‘Borderline’ (Guy Cassiers) : les réfugiés et nous, à travers un texte révolté d’Elfriede Jelinek.
Critique : ***
Chez Guy Cassiers il y a toujours, au départ l’amour d’un texte qu’il prend plaisir à renforcer et éclairer par une savante alchimie d’images, rarement réalistes, qui créent un monde. « Les suppliants », d’Elfriede Jelinek l’artiste autrichienne révoltée contre les reliquats fascistes de son pays, est le point de départ de la réflexion, dirigée vers nous, les spectateurs européens. Plus que vers les réfugiés muets, chorégraphiés ici par Maud Le Pladec et observés de loin. Pas de vraie confrontation mais une méditation finale dans une église pour intérioriser le très beau travail d’images et intérioriser ce conflit via le texte rude de JelineK.

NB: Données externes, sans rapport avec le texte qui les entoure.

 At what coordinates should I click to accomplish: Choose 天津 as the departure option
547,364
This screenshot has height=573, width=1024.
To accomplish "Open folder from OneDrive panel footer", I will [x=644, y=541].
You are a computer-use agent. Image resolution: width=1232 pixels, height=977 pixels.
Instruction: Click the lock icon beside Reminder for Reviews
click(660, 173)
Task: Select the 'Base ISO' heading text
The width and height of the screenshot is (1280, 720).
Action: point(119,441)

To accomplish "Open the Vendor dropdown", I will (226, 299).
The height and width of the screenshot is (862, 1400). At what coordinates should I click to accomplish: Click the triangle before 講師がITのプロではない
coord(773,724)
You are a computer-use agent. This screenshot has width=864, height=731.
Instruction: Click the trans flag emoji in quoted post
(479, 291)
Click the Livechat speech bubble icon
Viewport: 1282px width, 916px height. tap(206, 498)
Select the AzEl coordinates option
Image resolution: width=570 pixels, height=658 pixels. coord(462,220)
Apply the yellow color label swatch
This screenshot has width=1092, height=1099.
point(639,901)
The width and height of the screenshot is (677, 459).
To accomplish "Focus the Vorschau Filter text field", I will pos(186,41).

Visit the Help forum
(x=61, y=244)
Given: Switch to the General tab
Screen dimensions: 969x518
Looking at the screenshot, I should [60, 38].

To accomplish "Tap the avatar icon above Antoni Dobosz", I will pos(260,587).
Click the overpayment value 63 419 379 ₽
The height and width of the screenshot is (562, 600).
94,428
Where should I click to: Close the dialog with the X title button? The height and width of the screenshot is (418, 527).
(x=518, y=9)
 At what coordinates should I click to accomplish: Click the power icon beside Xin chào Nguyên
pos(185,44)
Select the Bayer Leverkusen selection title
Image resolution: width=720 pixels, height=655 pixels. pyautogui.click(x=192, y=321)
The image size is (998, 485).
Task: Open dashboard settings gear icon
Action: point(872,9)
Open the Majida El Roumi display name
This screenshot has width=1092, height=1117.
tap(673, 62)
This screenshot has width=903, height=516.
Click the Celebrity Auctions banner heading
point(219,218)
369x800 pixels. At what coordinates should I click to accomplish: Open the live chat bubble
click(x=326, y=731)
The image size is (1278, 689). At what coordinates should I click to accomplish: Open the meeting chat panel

L’œuvre est un peu déconcertante dans la mesure où les réfugiés n’ont pas la parole mais font partie d’un beau « décor ». Toute la « charge » de l’action vient donc du texte de Jelinek et de l’esthétique cassirienne qui donne son intensité au texte interprété par des acteurs en retrait. Guy Cassiers s’est expliqué sur cette œuvre singulière qui connaîtra à Anvers cet automne un 2è volet dont les réfugiés sont le centre et pas le décor. Une œuvre de Philippe Claudel, « La petite fille de Monsieur Linh », reprise au Théâtre National du 25 au 31 mai 2018.
L’Interview de Guy Cassiers
Guy Cassiers – © THIERRY ROGE – BELGA
CJ : Pour parler des réfugiés, vous avez choisi un texte d’Elfriede Jelinek qui précédait la crise actuelle. Pourquoi cet auteur ?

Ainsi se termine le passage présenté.